DETROIT - Umar Farouk Abdulmutallab, the 23-year-old Nigerian accused of attempting to blow up a Detroit-bound jetliner, will appear in federal court on Friday to hear the charges against him in an incident that has prompted a sweeping review of U.S. security policy.

Abdulmutallab was to be arraigned on six charges, including attempted murder and the attempted use of a weapon of mass destruction to bring down a plane carrying 289 other people.

President Barack Obama in remarks on Thursday took ultimate responsibility for security failures that led to the attempted Christmas Day bombing of the U.S. airliner and ordered reforms aimed at thwarting future attacks

U.S. officials say Abdulmutallab tried to ignite explosives concealed in his clothing as a flight from Amsterdam prepared to land in Detroit, but was subdued by other passengers.

Linked to a Yemen-based branch of al Qaeda, Abdulmutallab has been held in a federal prison in Milan, Michigan.

If convicted of all six counts, he faces life in prison plus up to 90 years.

Neither federal prosecutors or Abdulmutallab's court-appointed defence lawyers would comment ahead of the Friday afternoon arraignment in Detroit.

The initial hearing could take only several minutes, setting the stage for a trial that legal experts said is weighted heavily in the government's favour given the evidence, including Adbulmutallab's injuries.

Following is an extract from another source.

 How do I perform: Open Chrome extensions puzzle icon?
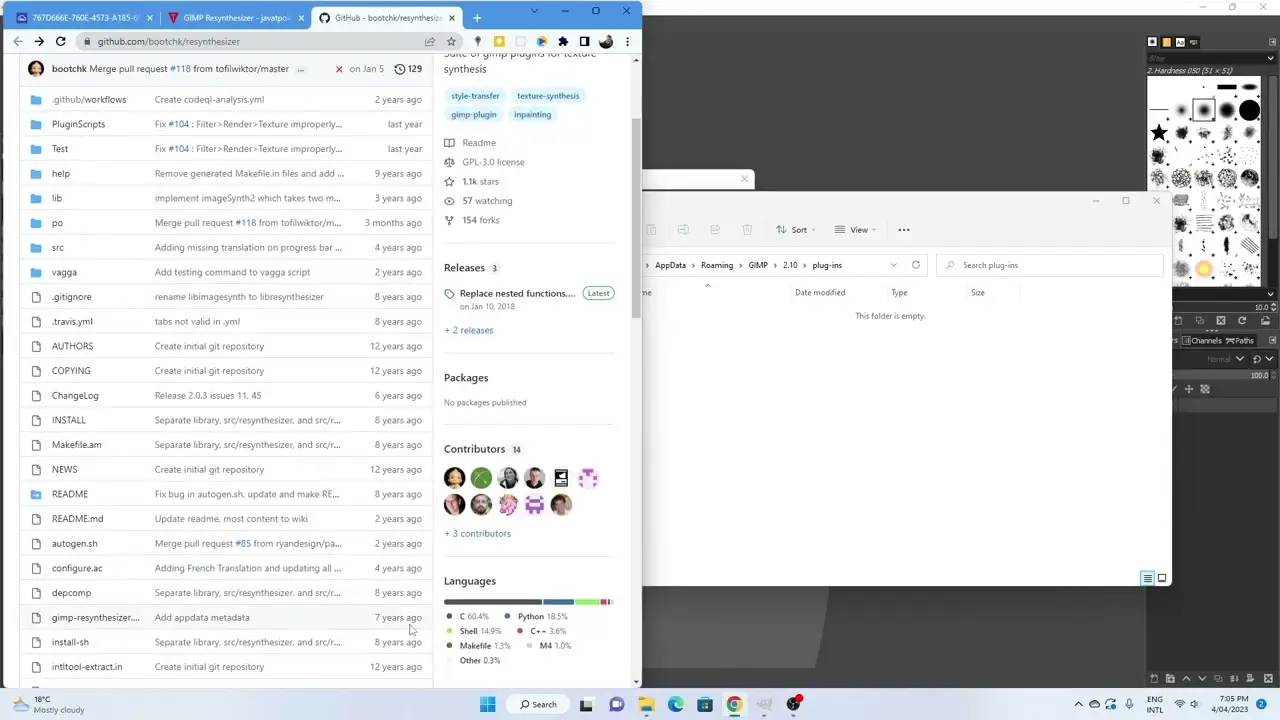coord(563,41)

It happened in an enclosed environment, in the air, with many witnesses, said Larry Dubin, a law professor at the University of Detroit Mercy. Usually prosecutors are not as fortunate having those facts when bringing a case.
Officials were preparing to close off the snow-covered street approaching the federal building and limit the number of observers in court to fewer than 80 witnesses and reporters.

A Nigerian-American group and a coalition of Muslim Americans have announced plans to rally nearby in support of the U.S. government's position.

Everybody here is concerned about these unfortunate acts and these unfortunate events because they send the wrong message, said Nasser Muhsin, a member of the American Muslim Society in Dearborn, Michigan.

They put the wrong definition of Islam in people's minds, and that's what we are concerned about, said Muhsin, whose group planned to rally outside the federal court.